**Items:**
+++++

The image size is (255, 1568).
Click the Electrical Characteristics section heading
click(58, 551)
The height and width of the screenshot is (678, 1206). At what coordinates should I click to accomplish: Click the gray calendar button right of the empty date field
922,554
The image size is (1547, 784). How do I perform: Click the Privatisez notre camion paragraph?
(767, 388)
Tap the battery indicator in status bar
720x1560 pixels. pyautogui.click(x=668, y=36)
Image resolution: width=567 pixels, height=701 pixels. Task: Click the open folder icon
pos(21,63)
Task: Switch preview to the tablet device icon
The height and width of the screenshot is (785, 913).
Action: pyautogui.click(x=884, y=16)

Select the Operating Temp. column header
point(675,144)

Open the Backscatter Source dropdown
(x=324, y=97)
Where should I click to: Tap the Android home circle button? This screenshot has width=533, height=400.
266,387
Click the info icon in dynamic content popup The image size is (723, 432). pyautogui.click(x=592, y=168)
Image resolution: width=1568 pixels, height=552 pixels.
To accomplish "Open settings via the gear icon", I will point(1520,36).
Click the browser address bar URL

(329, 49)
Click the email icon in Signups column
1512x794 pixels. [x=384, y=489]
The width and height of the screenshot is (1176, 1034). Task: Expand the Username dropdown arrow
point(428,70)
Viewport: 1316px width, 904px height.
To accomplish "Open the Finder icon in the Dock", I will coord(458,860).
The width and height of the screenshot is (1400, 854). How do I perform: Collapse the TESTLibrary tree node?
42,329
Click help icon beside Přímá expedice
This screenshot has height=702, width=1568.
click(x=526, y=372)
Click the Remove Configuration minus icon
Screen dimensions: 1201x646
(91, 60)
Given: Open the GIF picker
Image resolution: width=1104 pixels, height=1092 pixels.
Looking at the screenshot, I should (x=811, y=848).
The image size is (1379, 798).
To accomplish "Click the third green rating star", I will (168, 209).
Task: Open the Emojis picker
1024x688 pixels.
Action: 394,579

+++++

**What to work on:**
Copy out the items verbatim, starting with the line with "Click the browser address bar URL" and going on through the end of the items.

**Result for this exercise:**
Click the browser address bar URL

(329, 49)
Click the email icon in Signups column
1512x794 pixels. [x=384, y=489]
The width and height of the screenshot is (1176, 1034). Task: Expand the Username dropdown arrow
point(428,70)
Viewport: 1316px width, 904px height.
To accomplish "Open the Finder icon in the Dock", I will coord(458,860).
The width and height of the screenshot is (1400, 854). How do I perform: Collapse the TESTLibrary tree node?
42,329
Click help icon beside Přímá expedice
This screenshot has height=702, width=1568.
click(x=526, y=372)
Click the Remove Configuration minus icon
Screen dimensions: 1201x646
(91, 60)
Given: Open the GIF picker
Image resolution: width=1104 pixels, height=1092 pixels.
Looking at the screenshot, I should (x=811, y=848).
The image size is (1379, 798).
To accomplish "Click the third green rating star", I will (168, 209).
Task: Open the Emojis picker
1024x688 pixels.
Action: 394,579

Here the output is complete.